アパレルOEMでの製品生産において、品質を一定に保つことは非常に重要です。本記事では、品質管理の国際的な指標である「AQL基準」の仕組みや、OEM生産に導入するメリット、注意点をわかりやすく解説します。
AQLとは「Acceptable Quality Level」の頭文字をとった言葉であり、日本語では合格品質水準と訳されます。製品を生産する際に、どの程度の不良品の混入であれば許容できるかを示す国際的な基準値のことです。ロットと呼ばれる生産単位の中から一定数を抜き取って検査を行い、あらかじめ設定したAQL値の範囲内に不良品数が収まっていれば、そのロット全体を合格と判定する仕組みになっています。品質管理の世界において広く認知されている考え方と言えるでしょう。
アパレル製品のOEM生産では、工場で一度に大量の衣類が縫製されます。これらすべての製品を一つひとつ細部まで確認する全数検査を実施しようとすると、莫大な時間と人件費がかかってしまうでしょう。そこで、現実的なコストと納期の範囲内で品質を担保する手段として、AQLに基づく抜き取り検査が非常に重要になってきます。国際的な基準を用いることで、海外の縫製工場とも品質に関する認識のズレを防ぎやすくなり、スムーズなやり取りが期待できます。
実際にAQL基準を用いた抜き取り検査がどのように進められるのかを解説します。まず、生産されたロットの総数に対して、どれくらいの数をサンプルとして抜き取るかを専用の表を使って決定します。ランダムに抽出されたサンプルに対して、縫製のほつれや汚れ、寸法のズレなどがないかを検品担当者がチェックしていく手順です。その検査結果をもとに、見つかった不良品の数が許容範囲内であればロット全体を出荷可能とし、基準を超えていれば不合格として再検査や修理などの対応を検討することになります。
AQLを用いた検査では、国際規格であるISO基準などに沿って作成されたサンプリング表を活用するのが一般的です。この表には、生産ロットの総数と設定するAQL値に応じて、抜き取るべきサンプル数や合格となる不良品の上限数が記載されています。AQL値は数字が小さくなるほど合格基準が厳しくなり、製品のターゲット層や価格帯に合わせて適切な数値をブランド側と工場側で協議して設定します。高級ブランドであれば厳しい数値を設定し、低価格帯の量産品であればある程度緩和した数値を採用するといった調整が行われる傾向にあります。

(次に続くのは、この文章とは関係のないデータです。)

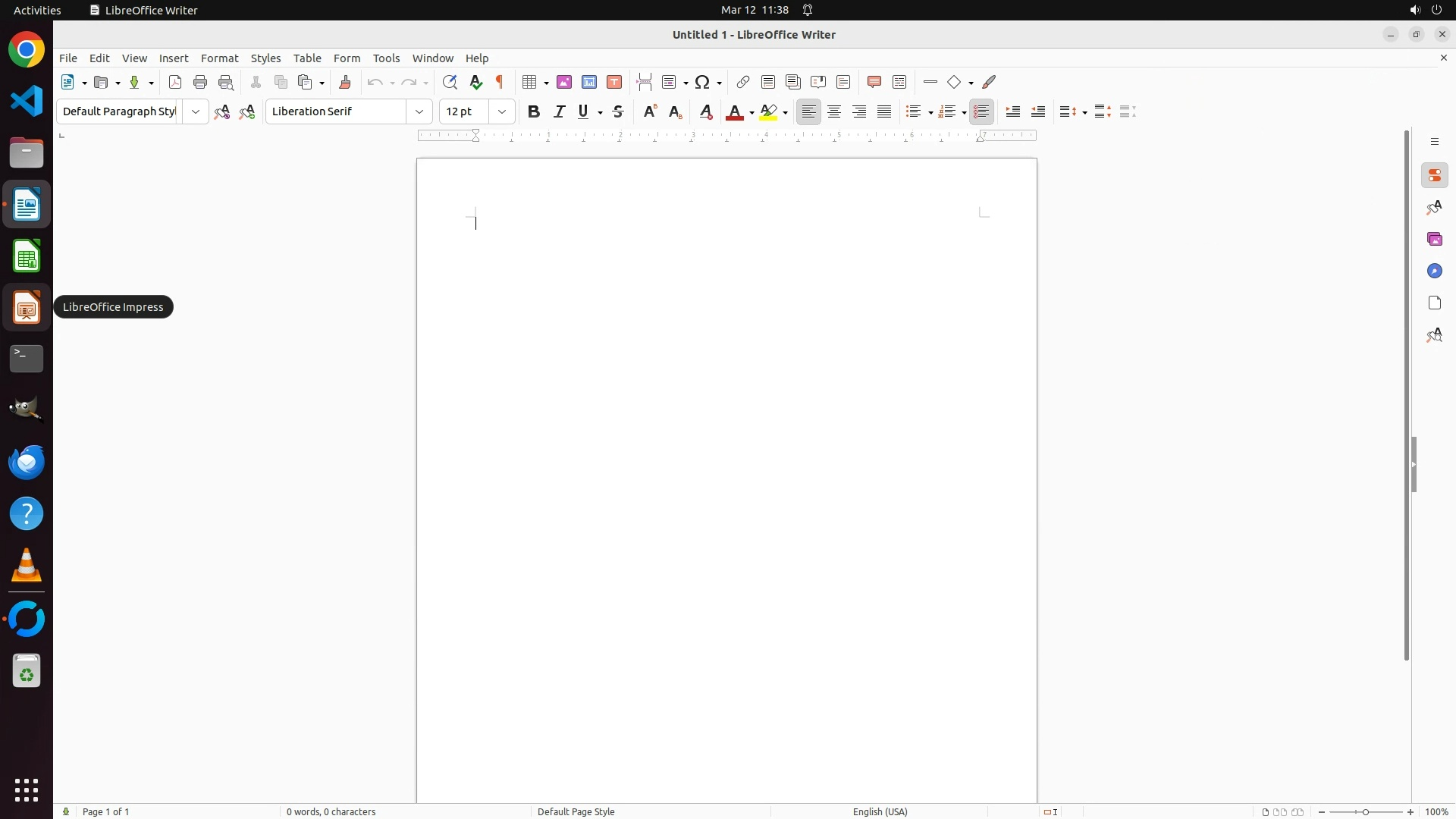
Task: Click word count in status bar
Action: click(x=331, y=811)
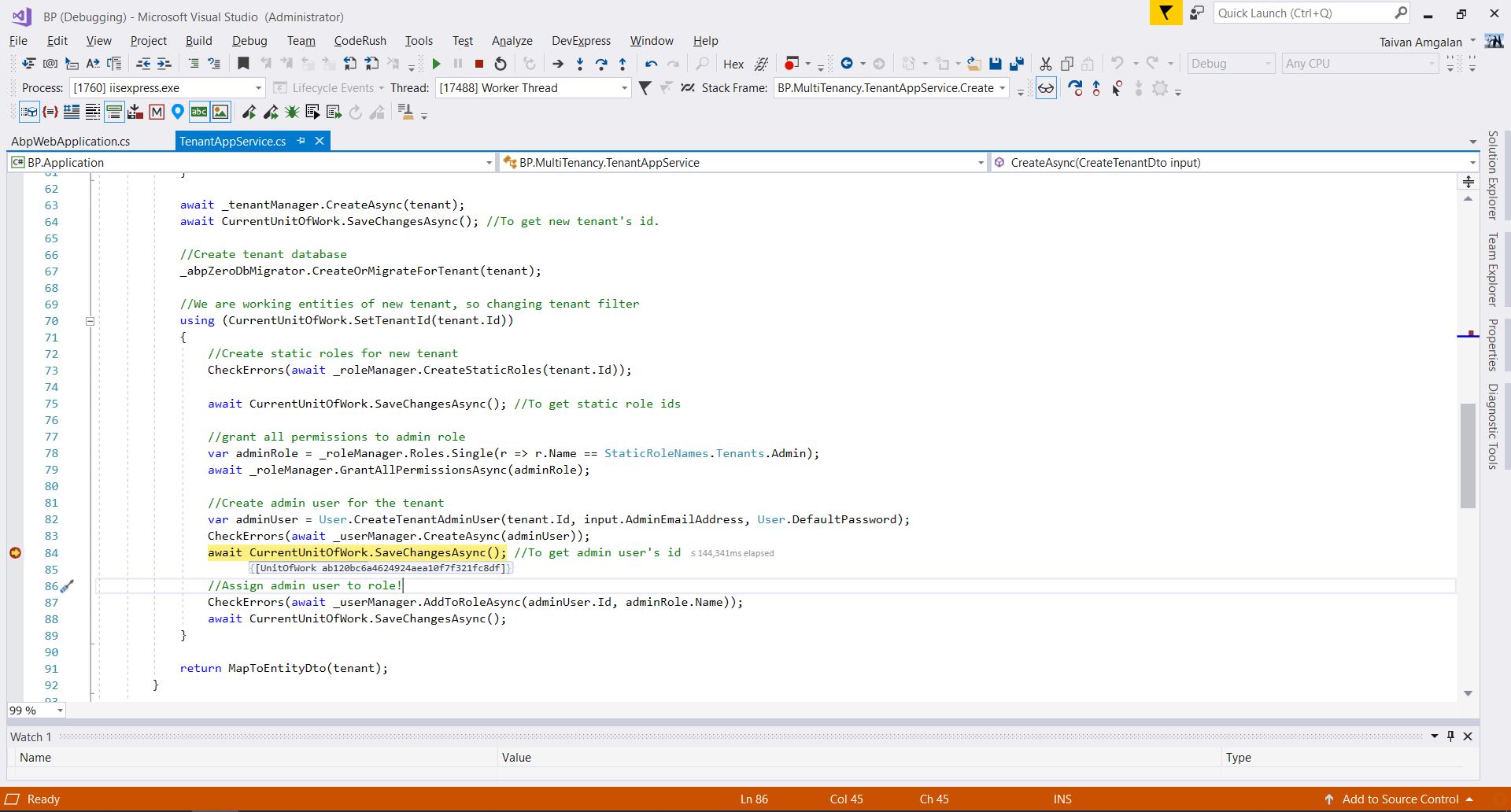Pin the Watch 1 window
The width and height of the screenshot is (1511, 812).
pos(1450,736)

検品で見つかった不良は、その深刻度によって三つのレベルに分類して評価されます。一つ目は致命的欠陥と呼ばれ、着用者に危害を及ぼす可能性がある針の混入などが該当し、これらは通常ゼロであることが求められる項目です。二つ目は重大欠陥で、目立つ部分の破れや汚れなど、商品としての価値を大きく損ない、消費者が購入を控えるレベルの不良を指します。三つ目は軽微欠陥であり、裏地のわずかな縫い目のズレなど、実用上は問題がなく、消費者が気づきにくい程度の不良として扱われることが多いでしょう。
アパレルOEMにおいてAQL基準を導入する利点は、品質維持と生産効率のバランスを適切に保てる点にあります。全品をくまなく検査する労力を省きつつ、統計学に基づいた確率で一定の品質を担保できるため、検品にかかるコストを適正に抑えることが可能です。これにより、生産から納品までのリードタイムも短縮されやすくなり、設定したスケジュール通りに商品を店頭へ並べるための助けとなるでしょう。過剰な品質要求による製造コストの増加を防ぐ効果も期待できます。
一方で、AQL基準はあくまで抜き取り検査であるため、市場に不良品が流出するリスクを完全にゼロにできるわけではない点に注意が必要です。設定した合格基準を満たしていたとしても、ロットの中に少数の不良品が含まれている可能性は残ります。そのため、ブランドの信用に関わるような致命的な不良に対しては、AQL検査とは別に金属探知機を用いた全数検針を併用するなどの対策が欠かせません。製品の特性やブランドの品質基準に合わせて、柔軟な検査体制を構築することが求められます。
AQLは、限られた時間と予算内で製品の品質を一定に保つための合理的な手法と言えます。検査のプロセスを正しく把握し、自社に合った基準値を設定することがスムーズな生産の第一歩となるでしょう。品質管理を徹底するためにも、AQL基準を適切に運用でき、円滑なコミュニケーションが取れる信頼性の高い工場を選ぶことが大切です。